Pentagon chief denies officials trying to slow down Gitmo transfers

Defense Secretary Ashton Carter is pushing back against suggestions that Pentagon officials have tried to slow down efforts to close the prison at Guantánamo Bay.
“I’ve said from the day I was nominated to be secretary of Defense, I think on balance it would be a good thing to close Gitmo. I completely agree with President Obama about that,” Carter said on CNN’s “Fareed Zakaria GPS” Sunday.
“But here’s the issue, there are people in Gitmo who are so dangerous that we cannot transfer them to the custody of another government no matter how much we trust that government. I can’t assure the president that it would be safe to do that,” he said.
{mosads}Carter’s comments come after the New York Times’s editorial board earlier this month charged that defense officials “have used every bureaucratic trick in the book to slow down the release of inmates,” saying the action “basically amounts to insubordination.”
Carter rejected that characterization Sunday, saying he had sent a proposal to President Obama on bringing detainees to the U.S. He said the president indicated he would submit it to Congress.
“I hope they will support a reasonable plan. We’ll have to see,” Carter said.
The Obama administration has ramped up efforts to reduce the population at Gitmo. Officials transferred 16 detainees in January, bringing the population down to 91. An additional detainee was prepared for departure, but he refused to leave the prison because he was being transferred to a country where he had no family.
The Pentagon, which has authority over releasing the detainees from the military prison, has come under increased pressure in recent months to move those who have been approved for transfer but are awaiting countries to accept them.
Obama has 11 more months in office to fulfill his campaign pledge to shut down the facility, and bring any remaining detainees to a prison facility in the U.S.

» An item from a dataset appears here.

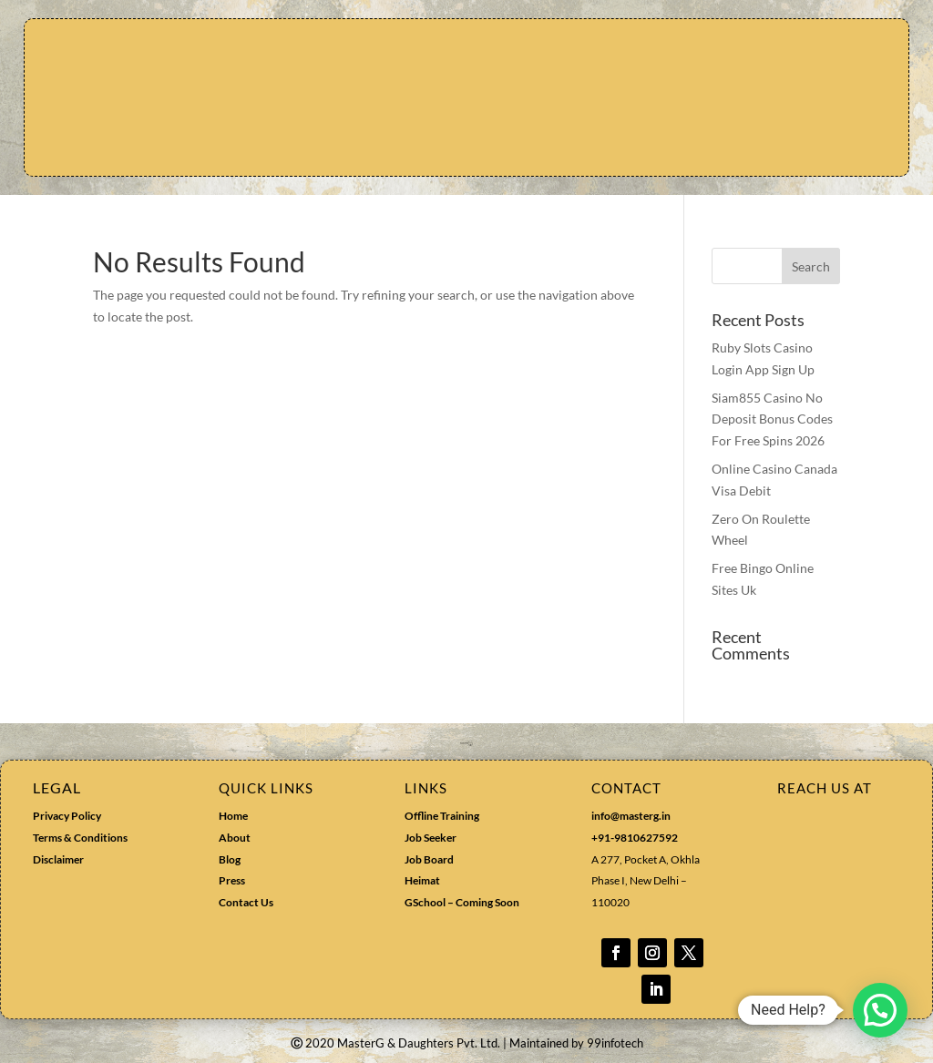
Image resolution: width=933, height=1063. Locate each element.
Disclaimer (58, 859)
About (235, 837)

The transfers are also a politically contentious issue in some countries that are taking in detainees.
A political opposition leader in Ghana is warning that two Guantanamo Bay detainees recently transferred to that country will “vanish” if that party comes to power, according to a local media report.
The deputy general secretary of the opposition New Patriotic Party, Nana Obiri Boahen, during a recent radio interview called the move by Ghanan President John Mahama “wrong and dangerous,” according to GhanaWeb.
Boahen also accused Mahama of pocketing money from the U.S. in exchange for the transfer. Mahama said he took in the detainees after a direct request by the U.S. government and that “no monetary consideration was made to us,” according to the Associated Press.
The Obama administration transferred two Yemeni detainees to Ghana earlier this month — the first detainees to come to sub-Saharan Africa. The detainees are slated to stay in that country for two years before going on to Yemen. Current U.S. law prohibits transferring detainees to Yemen due to the country’s precarious security situation.